Temple
University's new President Neil D. Theobald has killed plans for a $190
million, partly state-funded library on North Broad Street that the previous
administration had promoted as "a great living room for all Philadelphia," and is
instead considering a possible update to the Paley Library near the old heart
of the North Philly campus east of Broad. (As the Temple News noted last semester here.)
The Broad St.
library center was the last of the major projects under the "Temple
2020" plan inaugurated by former President Ann Weaver Hart in 2008, and
the only one still unbuilt when she suddenly left last year, university
spokesman Ray Betzner told me.
Betzner confirms
Theobald is not pursuing the Broad Street plan. Instead, the new administration
is collecting suggestions from Temple alumni, staff and others as to which
campus projects should be priority at https://visualize.temple.edu/.
Hart wanted the
library to make a statement about the redevelopment of North Philadelphia and
Temple's public role in the city, much as the high-rise dorm and retail complex
on the south side of campus, named for trustees' building committee head
Mitchell Morgan, helps unite Temple to Center City.
That plan is over;
what hasn't changed, according to Betzner: “Temple has a tremendous pride in
being in North Philadelphia. We are and have been a very proud member of the
North Philadelphia community. Look at Sue Snyder’s story in the Inquirer last
Friday. The president called Temple 'Philadelphia’s University.' The
opportunities that are available to students becaue we are in Philadelphia and
the opportunities that are available to people are huge. And the notion somehow
that we’re backing away is -- you can't print what I'd like to say...
“What’s going on
is we are taking a look at where to position this library. The location has not
been set for the library. This is part of the master planning process. We are
making decisions on the library in a way that will give it the most value
moving forth. The 2020 plan [that included a Broad Street library] was created
seven years ago. Things have changed. The residential population has gone up
dramatically. The environment we’re living in has evolved. Let’s make sure the
library is going to be at the best possible location to serve the learning
needs of the community today and moving forward.
"I can't give
you a location where the library is going to be.The state money [$50 million]

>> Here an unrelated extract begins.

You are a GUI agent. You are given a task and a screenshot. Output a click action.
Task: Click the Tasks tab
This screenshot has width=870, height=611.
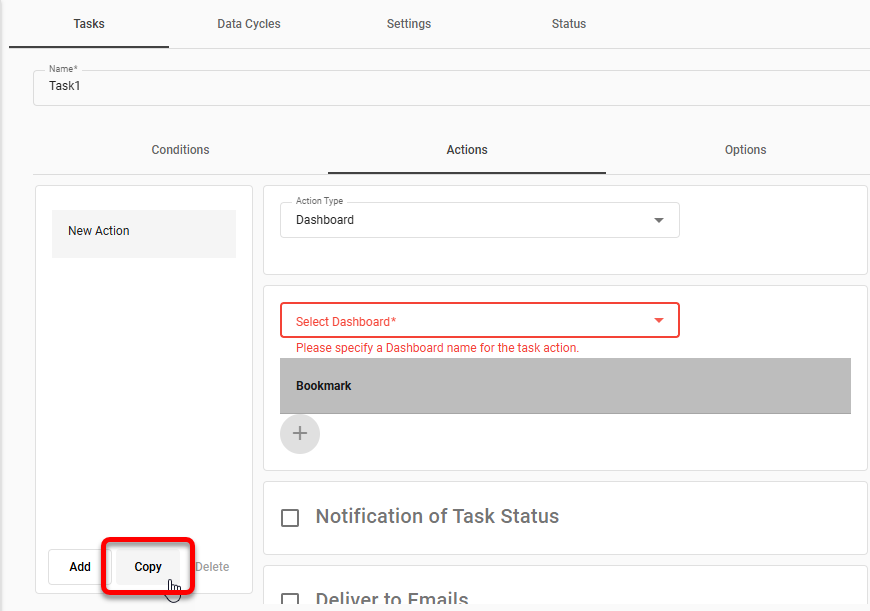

is still there. There is going to be a library." But it's back to Square
One, what that library will be like, and exactly where.
Betzner objected
to my note, in an earlier version of this item, that some unnamed Temple people
had raised questions whether the University really wanted an open facilitiy,
and why it needed an expensive digital-age bookroom instead of just fixing up
Paley, which Hart had proposed converting to classroom space.
Temple boosted enrollment
during the later recession, but like other Pennsylvania colleges expects
declining applications as the state's slow economic growth convinces more young
families to move elsewhere. Meanwhile Temple's hospitals are boosting debt and
draining cash, and Wall Street is pressuring the new administration to
"separate" the hospital system or take other effective steps to
protect the school from the healthcare cash drain.